Son olarak bir de KİŞİSEL mal (TMK.m.220) ve EDİNİLMİŞ mallara (TMK.m.219) kısaca değinelim.
Eşlerden birinin yalnız kişisel kullanımına yarayan eşya, başlangıçta eşlerden birine ait bulunan veya bir eşin sonradan miras yoluyla ya da herhangi bir şekilde karşılıksız kazanma yoluyla elde ettiği malvarlığı değerleri, manevî tazminat alacakları kişisel mallardır. Kişisel mallar yerine geçen değerler de ( Örneğin, kişisel malı satıp yerine aldığı yeni mal ) kişisel mal sayılır.
Edinilmiş mallar ise, her bir eşin bu mal rejiminin devamı süresince karşılığını vererek elde ettiği malvarlığı değerleridir.

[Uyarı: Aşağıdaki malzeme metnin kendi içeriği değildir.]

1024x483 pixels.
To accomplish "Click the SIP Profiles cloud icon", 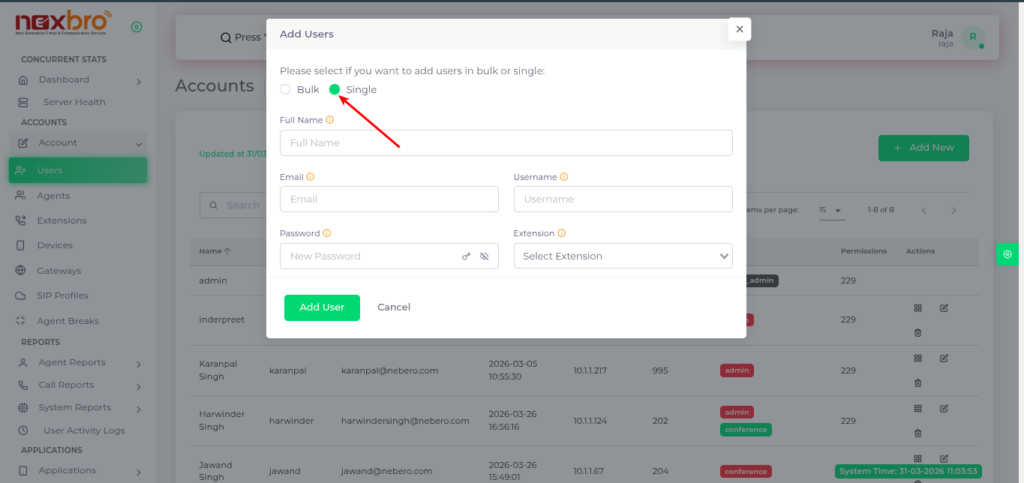I will click(22, 296).
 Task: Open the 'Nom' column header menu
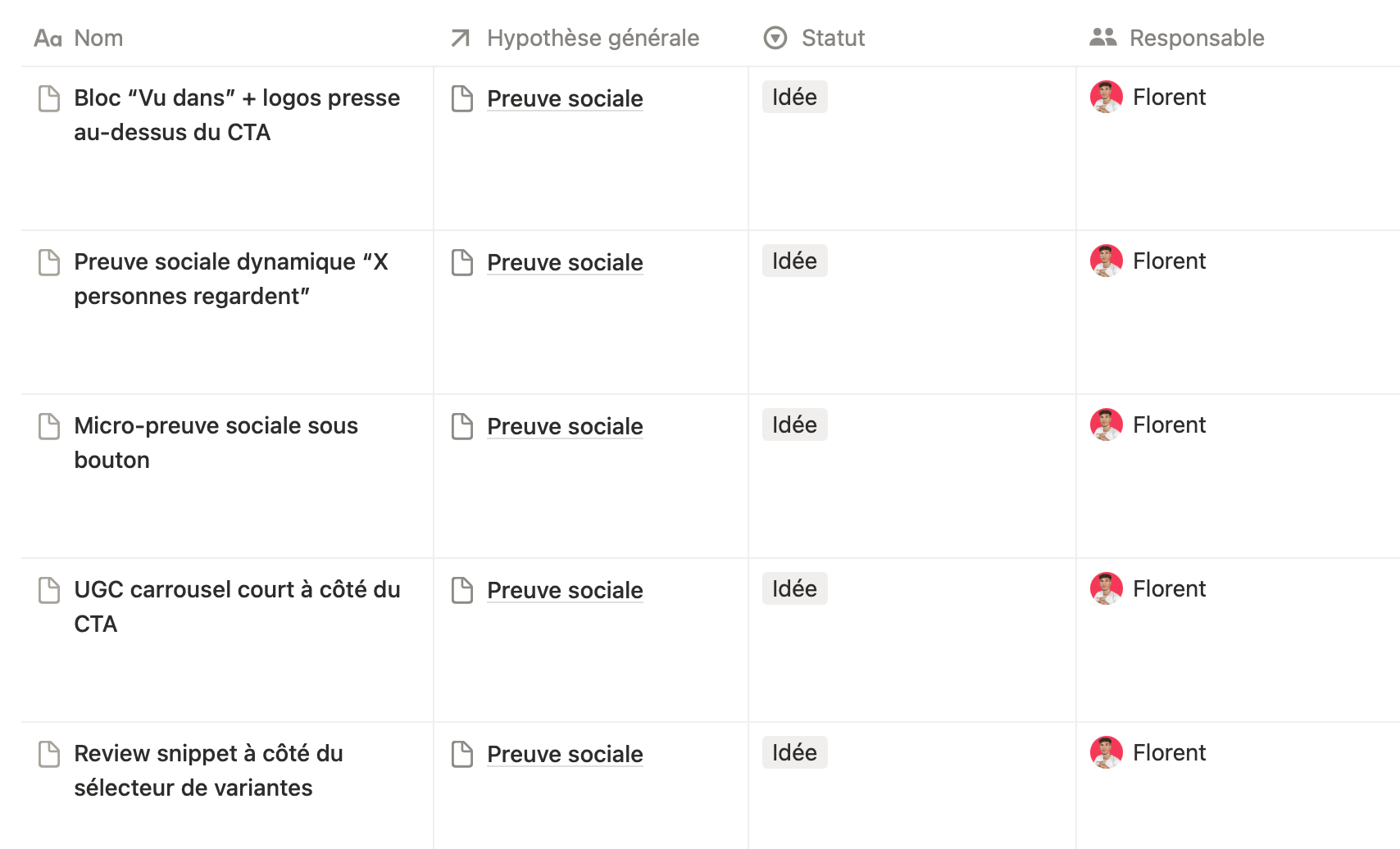pyautogui.click(x=98, y=38)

Kanunda örnek olarak, çalışmasının karşılığı olan edinimler (maaş ve ücretler), emekli ikramiyeleri, çalışan eşin iş gücünün kaybı nedeniyle ödenen tazminatlar, kişisel malların gelirleri (örneğin kira, faiz, faizsiz bankaların verdiği katılım payı, şirketlerin kâr payları, kar payı dağıtmıyorlarsa şirketteki değer artış payı gibi), edinilmiş malların yerine geçen değerlerdir.
İster eski MK’dan kaynaklansın, isterse yeni TMK’nundan kaynaklansın, bu alacaklar, boşanmanın kesinleşmesinden itibaren 10 yıllık zamanaşımına tabidir.

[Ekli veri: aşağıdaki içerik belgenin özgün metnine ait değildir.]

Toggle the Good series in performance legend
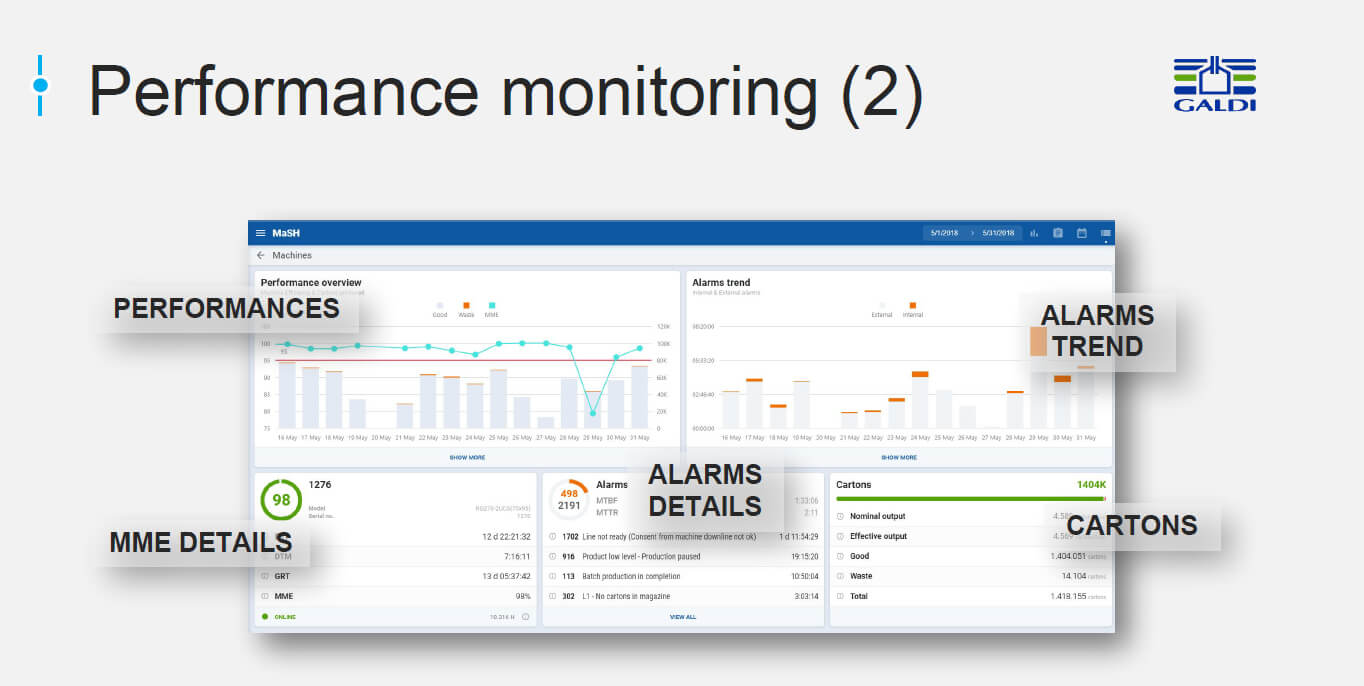 [439, 309]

TMK m. 229/1, b.1 uyarınca, eşlerden birinin mal rejiminin sona ermesinden önceki bir yıl içinde diğer eşin rızası olmadan olağan hediyeler dışında yaptığı karşılıksız kazandırmalar, tasfiye hâlinde edinilmiş mallara değer olarak eklenecektir.
TMK m. 229/I, b. 2’de, süre koşuluna bağlı olmaksızın, tasfiyeden mal kaçırma amacına yönelik her türlü devir eklenecek değerler arasında sayılmıştır. Birinci bentte, mal rejiminin tasfiyesinden önceki bir yıl içinde yapılan devirler söz konusu iken, ikinci bentte böyle bir süre sınırlaması bulunmamaktadır. Bu devirlerin, mal rejiminin devamı süresince yapılmış olması şartıyla, hangi tarihte yapıldıklarının önemi yoktur…bir tür kanuna karşı hile olduğu için, kanun koyucu, süre sınırını kaldırmıştır.(Dr.Özge Yenice Ceylan, YBHD, yıl 3, sayı 2018/2, sh.225).
Bu yazımız, mal rejiminin boşanma sebebiyle değil de eşlerden birisinin ölümü nedeniyle sonlanması durumunda, sağ olan eşin haklarına ilişkin 19 Mart 2020 tarihli yazımızla birlikte okunmalıdır. Ölüm durumunda önce mal paylaşımının yapılması ve akabinde miras paylaşımına geçilmesi gerekir.
Konu, gazete köşe yazısına sığmayacak kadar detaylı olup, böyle bir durumla karşılaşmanız halinde şahsi avukatınızdan yardım almanızı öneririm.
Saygılarımla, 11.03.2021
Bahattin ÇELİK
Avukat - Arabulucu
Yenigün Gazetesinde basıldığı gibi taşınmıştır.